TASK DIRECTIONS
The entries that follow need to be printed exactly as they are, minus any pictures.

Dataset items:
------------------------------------------------------------

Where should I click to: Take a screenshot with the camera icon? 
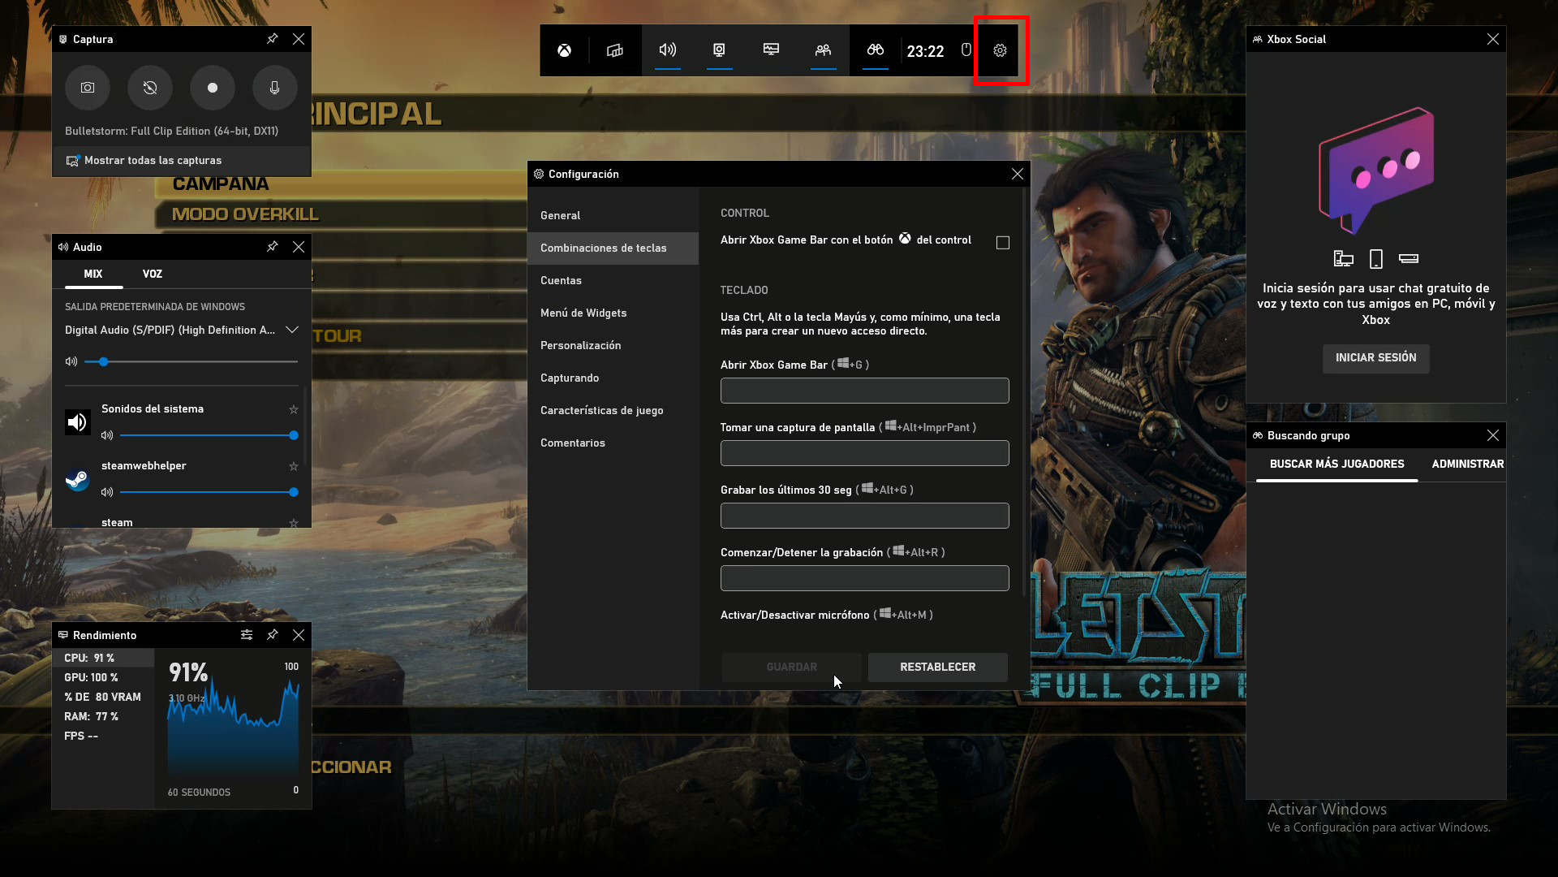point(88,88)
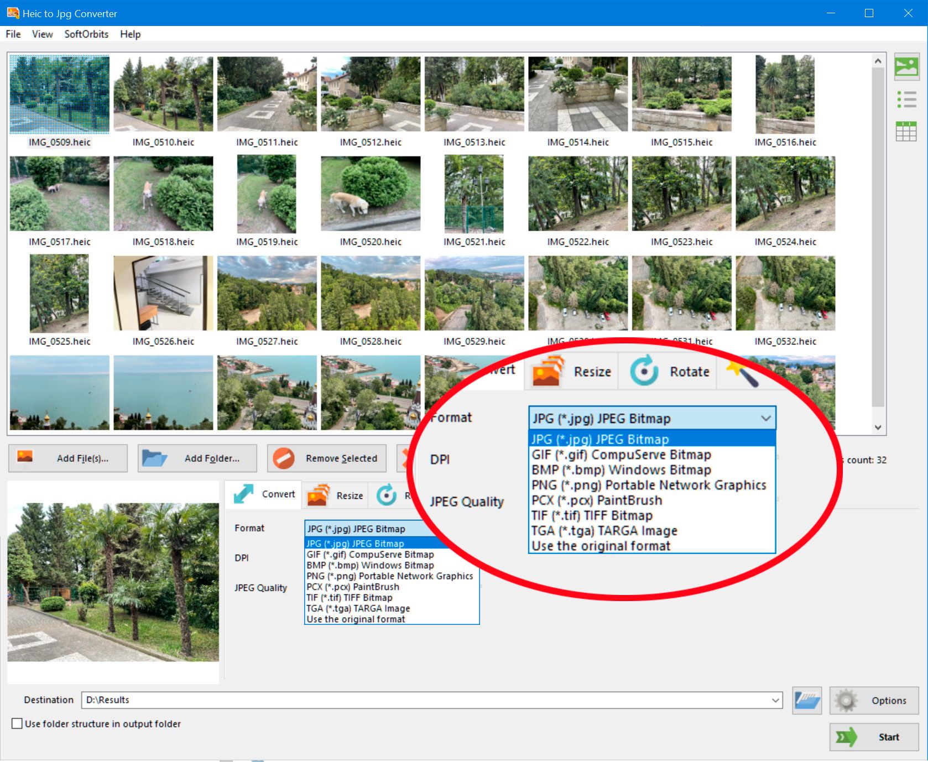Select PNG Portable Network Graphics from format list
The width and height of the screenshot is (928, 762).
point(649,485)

------------------------------------------------------------

TASK RESULT
Where should I click to: Take a screenshot with the camera icon? 
point(88,88)
Select PNG Portable Network Graphics from format list
The width and height of the screenshot is (928, 762).
point(649,485)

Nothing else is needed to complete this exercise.